El INEGI debería agregar una nueva categoría para su nuevo censo económico: “Empatía con el jefe”. Seguramente, cerca del 90% de los mexicanos encuestados dirían encontrarse en algún punto entre “estar en desacuerdo con sus ideas” y “desearle el peor de los tormentos chinos, la peor de las maldiciones gitanas y el peor padecimiento estomacal jamás padecido por algún ser humano”.
Podría pensarse que un cliente es una especie de jefe y, aunque en estricta teoría podría ser así, no lo es. ¿Cuál es la principal diferencia? Tu disposición ante él. Cuando conoces por primera vez a la persona que va a ser tu jefe o tu cliente, sacas a relucir tus mejores atributos para que
creanvean que eres la mejor persona para el puesto. Una vez quete saliste con la tuyate contratan, sacas la garras, te quitas la máscara y muestras el verdadero tú, tal como en el noviazgo, primero la llevas a los mejores restaurantes y aguantas a las superficiales de sus amigas bobas y después la llevas a cenar tacos, en el mejor de los casos, y haces muecas cada que tienes que convivir con las Tres Chifladas.Cuando tu jefe llega y te pide algo, pones cara de “mmmta, pues ya qué”, piensas “¿y por qué no lo haces tú?” y respondes “sí, claro”. Cuando tu cliente te pide algo, pones cara de “por supuesto que sí”, piensas “¡qué bueno, ya tengo en qué ocuparme!” y dices “desde luego, ¿necesitas algo más?”.
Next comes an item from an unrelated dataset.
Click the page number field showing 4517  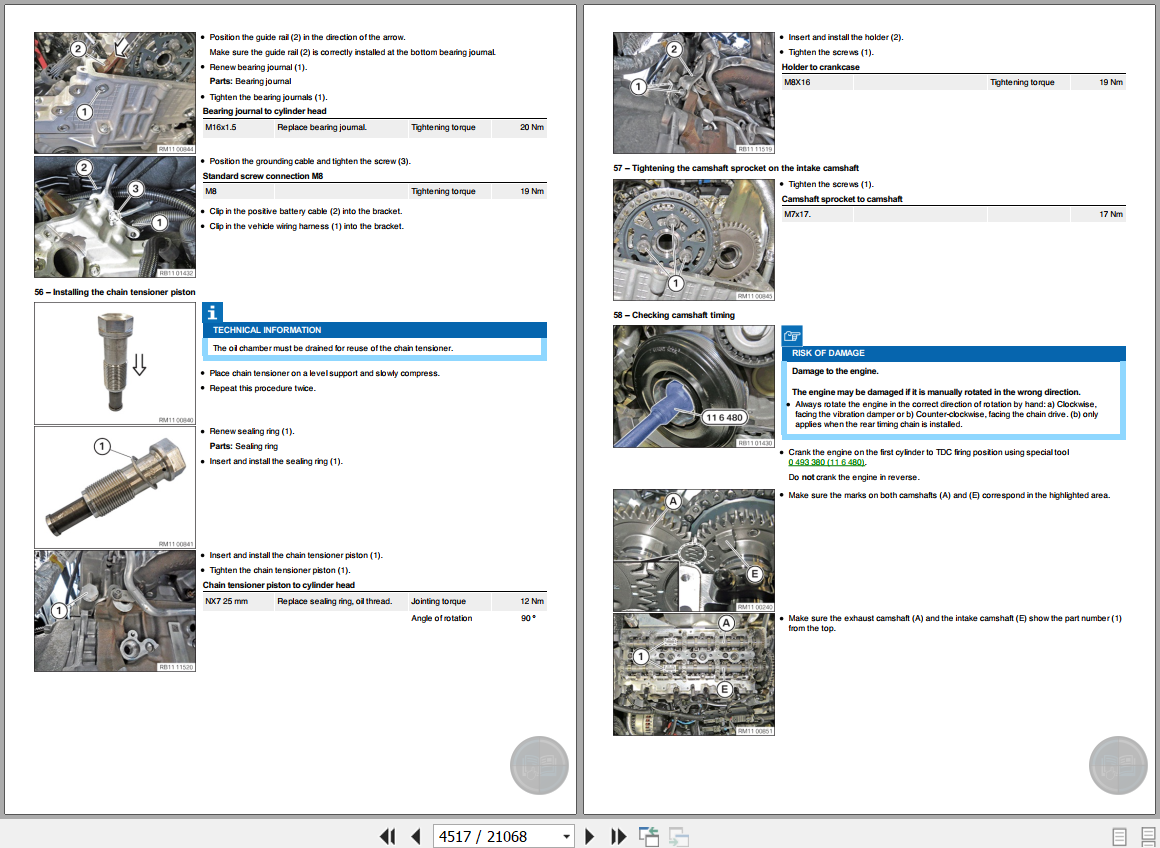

Si tu jefe y tú están en desacuerdo en algo, le dices que, obvio, no estás de acuerdo pero no propones una alternativa y, cuando lo llegas a hacer, lo haces un tanto molesto y fastidiato. Si tu cliente y tú llegan a un desacuerdo, cortésmente le dices que crees que la resolución a la que llegó no es la adecuada, le haces una sugerencia (pues tú eres el “experto”) y aceptas lo que sea que decida, aún si se pasó tu sugerencia por el Arco del Triunfo.
Hace unos meses, un cliente me encargó diseñar un blog llamado Mundo Integral y, posteriormente, me pidió que le hiciera unas tarjetas de presentación. Me pidió que el diseño de la tarjeta se centrará en un vortex (remolino), que es la idea alrededor de la cual gira el header del blog. Entré en trance, y comencé a hacer mi trabajo. El resultado lo pueden ver en la imagen que ilustra este post. Según yo, es un diseño bastante dinámico que llama la atención por su originalidad; sin embargo, mi cliente rebotó la sugerencia diciendo que, aunque interesante, él quería algo más conservador.
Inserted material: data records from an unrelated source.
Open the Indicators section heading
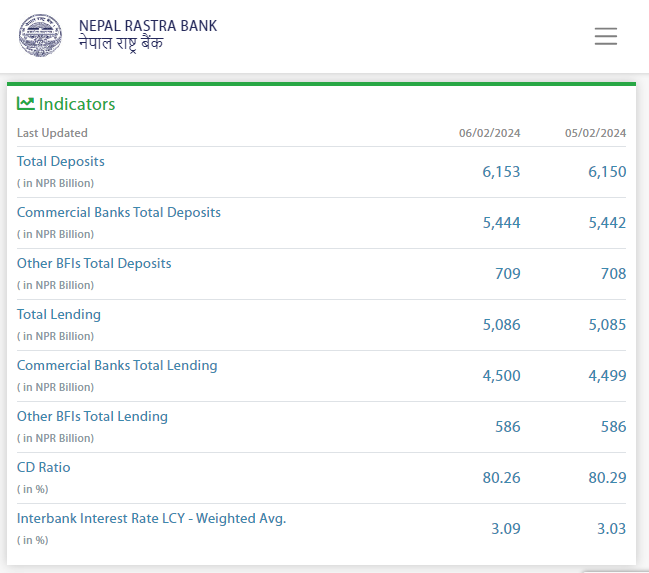The height and width of the screenshot is (573, 649). (x=77, y=104)
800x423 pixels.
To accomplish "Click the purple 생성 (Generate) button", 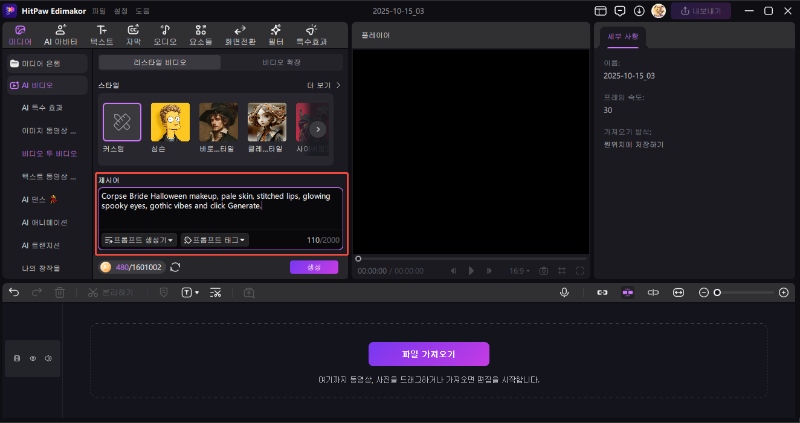I will [314, 267].
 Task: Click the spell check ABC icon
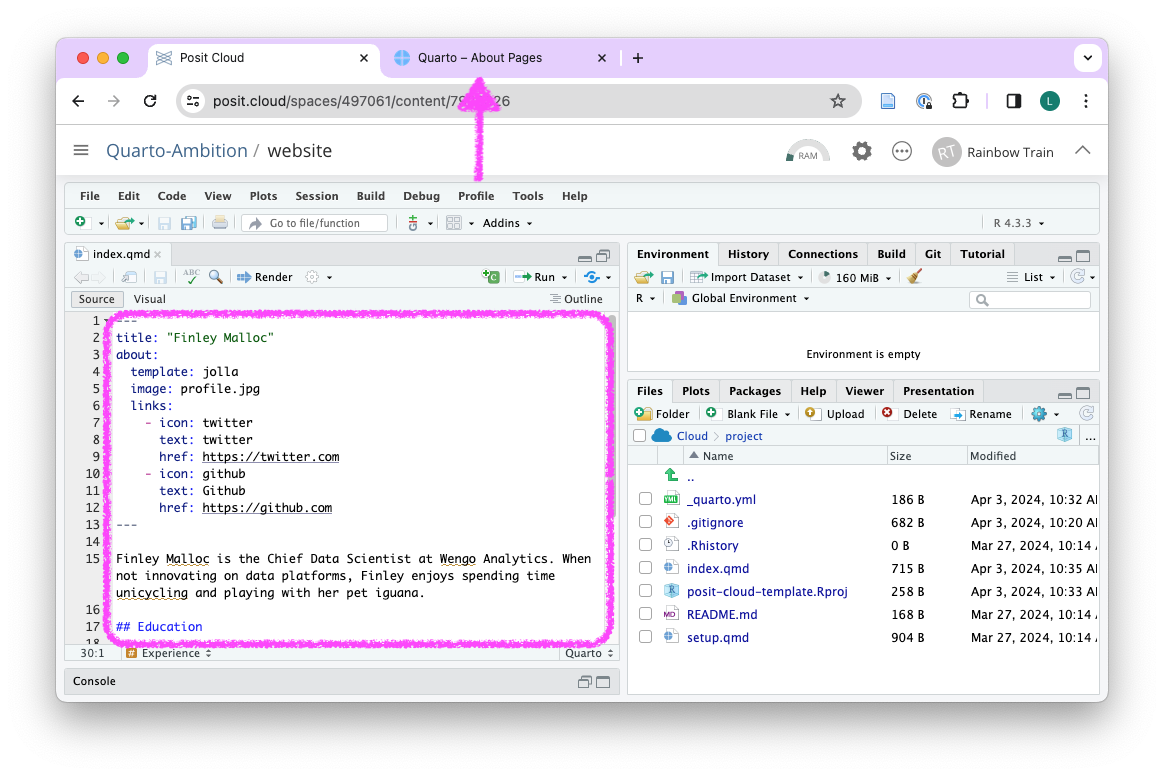click(190, 277)
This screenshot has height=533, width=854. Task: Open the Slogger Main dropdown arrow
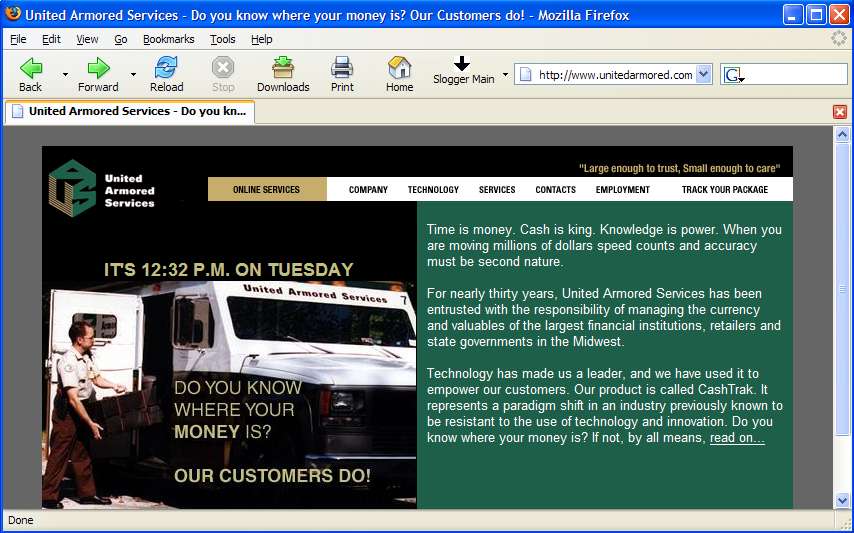coord(505,75)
Las dos horas (porque fue todo un proceso para llegar a ese modelo en particular) que le dediqué a la tarjeta se fueron a la basura, pero con buena cara hice lo que me pidió.
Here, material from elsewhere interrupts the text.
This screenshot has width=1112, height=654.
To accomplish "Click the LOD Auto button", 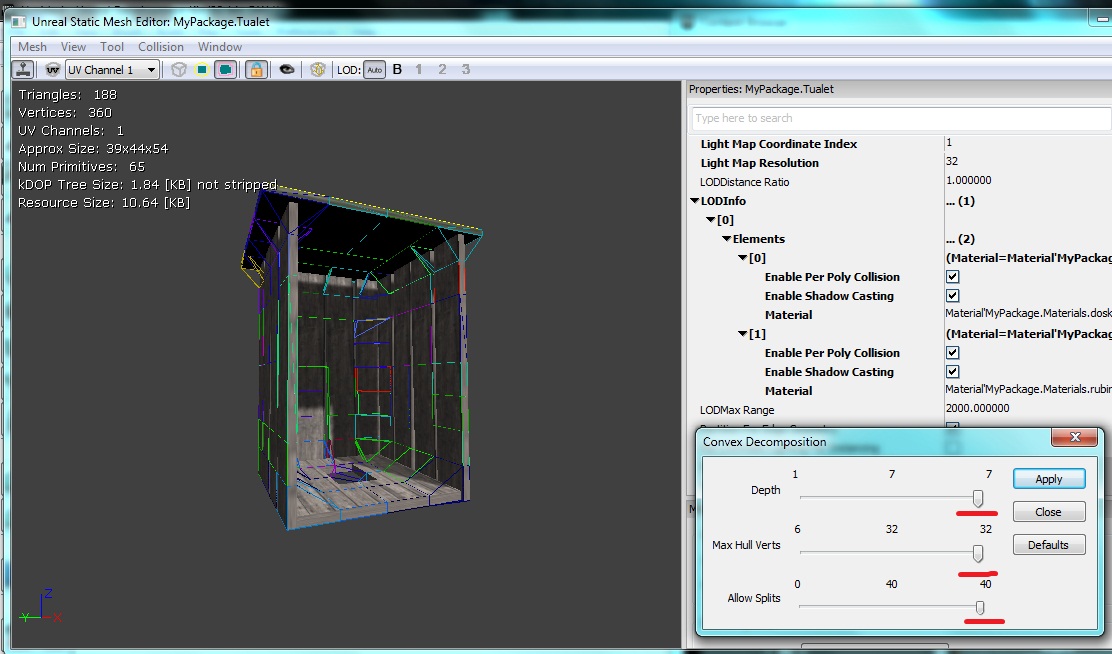I will point(374,70).
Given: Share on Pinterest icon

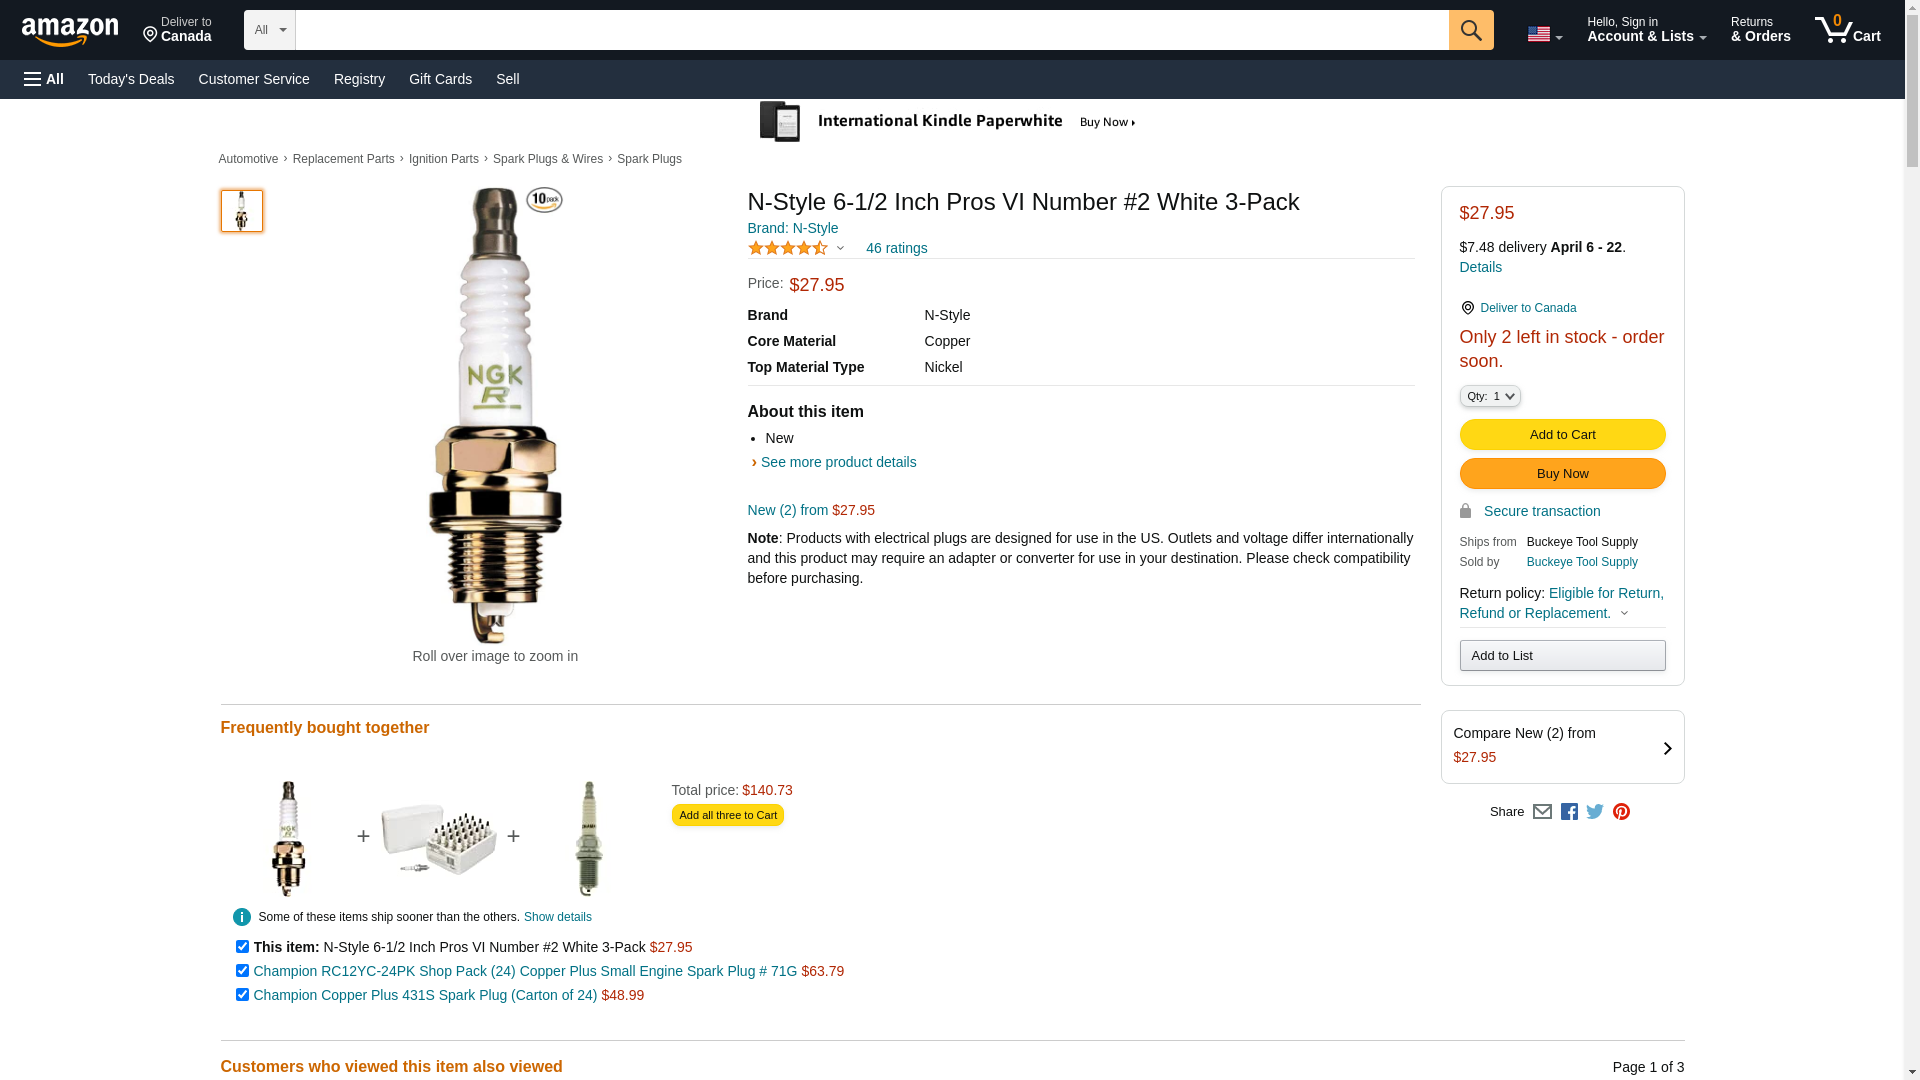Looking at the screenshot, I should [x=1621, y=812].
Creo que el secreto para tener una buena relación jefe-subordinado es tratar al jefe como si fuera un cliente: hay que sugerirle ideas, al fin y al cabo tú eres el experto y es él quien toma las decisiones; no eres un soldado, así que no estás obligado a contestar “sí, señor” a cada cosa que te pidan, pero si no estás de acuerdo con algo, debes ser cortés al mostrar un camino alterno y, si aún así no escuchan tu consejo, debes acatar las decisiones tomadas.
Es verdad que para poder mandar debes saber obedecer órdenes. Algún día serás tú el que mueva los hilos, mientras tanto, si bien nadie es indispensable, sí debes hacerte necesario.